議会で何を審議するかは、誰かが議案として正式に出さなければ始まらない。議案提出権は、議会が議決すべき事件について議案を作って議会へ提出できる権限であり、地方自治法は長と議員・委員会の双方にこれを認める。長は担任する事務について議案を提出でき(第149条第1号)、予算の調製・提出は長の専属とされる(第211条)。一方、議員は予算を除く議案を提出でき、提出には議員定数の十二分の一以上の賛成を要する(第112条)。さらに委員会も所管事務に関し委員会の名で議案を提出できる(第109条第6項)。条例案や意見書決議は議員・委員会側からの提案が中心だが、首長提案の条例案も多く、どちらが発案したかで提案者・賛成要件・修正の扱いが変わる。実務では、議案の冒頭にある提案者の表示と、議員提出に必要な賛成者数を満たしているかの確認が、受理可否を分ける起点になる。

長・議員・委員会で異なる発案の要件

地方自治法は議案提出権を三つの主体に分けて定める。
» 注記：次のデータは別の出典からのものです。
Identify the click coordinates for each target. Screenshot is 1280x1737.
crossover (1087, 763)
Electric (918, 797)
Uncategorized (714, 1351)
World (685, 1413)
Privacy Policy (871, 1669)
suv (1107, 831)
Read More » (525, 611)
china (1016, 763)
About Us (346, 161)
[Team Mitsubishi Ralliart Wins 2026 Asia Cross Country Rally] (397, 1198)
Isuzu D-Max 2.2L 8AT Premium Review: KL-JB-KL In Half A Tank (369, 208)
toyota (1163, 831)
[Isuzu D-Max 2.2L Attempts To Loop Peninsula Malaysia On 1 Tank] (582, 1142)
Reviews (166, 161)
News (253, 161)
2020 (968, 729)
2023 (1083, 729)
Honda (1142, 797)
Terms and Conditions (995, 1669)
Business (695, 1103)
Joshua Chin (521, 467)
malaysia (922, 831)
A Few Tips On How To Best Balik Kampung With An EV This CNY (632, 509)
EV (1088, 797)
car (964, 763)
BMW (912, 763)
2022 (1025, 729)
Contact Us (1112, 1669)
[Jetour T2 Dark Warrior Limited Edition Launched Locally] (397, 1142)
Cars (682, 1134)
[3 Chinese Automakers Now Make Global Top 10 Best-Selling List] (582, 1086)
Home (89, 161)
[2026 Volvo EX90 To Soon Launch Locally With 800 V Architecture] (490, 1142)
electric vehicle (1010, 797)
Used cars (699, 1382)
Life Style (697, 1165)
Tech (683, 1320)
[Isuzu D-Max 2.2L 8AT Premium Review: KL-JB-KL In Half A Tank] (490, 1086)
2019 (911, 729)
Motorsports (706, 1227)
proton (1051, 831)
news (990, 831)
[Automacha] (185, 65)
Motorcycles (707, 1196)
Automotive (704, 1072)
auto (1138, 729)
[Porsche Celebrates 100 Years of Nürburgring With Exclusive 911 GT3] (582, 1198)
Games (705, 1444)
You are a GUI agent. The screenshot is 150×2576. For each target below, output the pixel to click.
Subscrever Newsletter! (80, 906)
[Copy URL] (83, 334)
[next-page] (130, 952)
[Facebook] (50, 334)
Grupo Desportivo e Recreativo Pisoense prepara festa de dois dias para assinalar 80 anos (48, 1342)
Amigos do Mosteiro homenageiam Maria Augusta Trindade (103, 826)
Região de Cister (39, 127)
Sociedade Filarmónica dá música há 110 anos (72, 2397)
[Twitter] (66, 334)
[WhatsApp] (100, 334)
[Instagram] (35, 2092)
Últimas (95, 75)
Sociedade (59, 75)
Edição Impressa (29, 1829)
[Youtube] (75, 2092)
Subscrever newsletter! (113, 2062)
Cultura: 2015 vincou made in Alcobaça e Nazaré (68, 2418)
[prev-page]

長は担任する事務について議案を提出でき(第149条第1号)、とりわけ予算の調製と提出は長に専属し議員は予算そのものを提出できない(第211条・第112条第1項ただし書)。議員が議案を提出するには議員定数の十二分の一以上の者の賛成を要し(第112条第2項)、提出は文書で行わなければならない。委員会は所管に属する事務についてその委員会の名で議案を提出できる(第109条第6項)。条例案・意見書・決議は議員提出が多いが、首長提案の条例案も実務では大きな比重を占める。提案者が長か議員かによって、議場での提案理由説明答弁を誰が行うか、修正動議の扱いがどうなるかが変わる。

予算の増額修正という限界

議員側の発案権には、予算をめぐる固有の制約がある。予算の提出権は長に専属するため、議会は提出された予算を審議して減額修正することは広く認められる一方、増額修正については長の予算提出権を侵すことができないという限界がある(第97条第2項)。すなわち議会は予算を増額して修正することはできるが、長の予算提出の権限を損なうような増額修正はできないと解されており、款項の新設を伴う大幅な組み替えなどは許されないとされる。この線引き予算審議の実務で繰り返し問題になる論点であり、修正案を作る際には長の編成権との抵触の有無を確認する必要がある。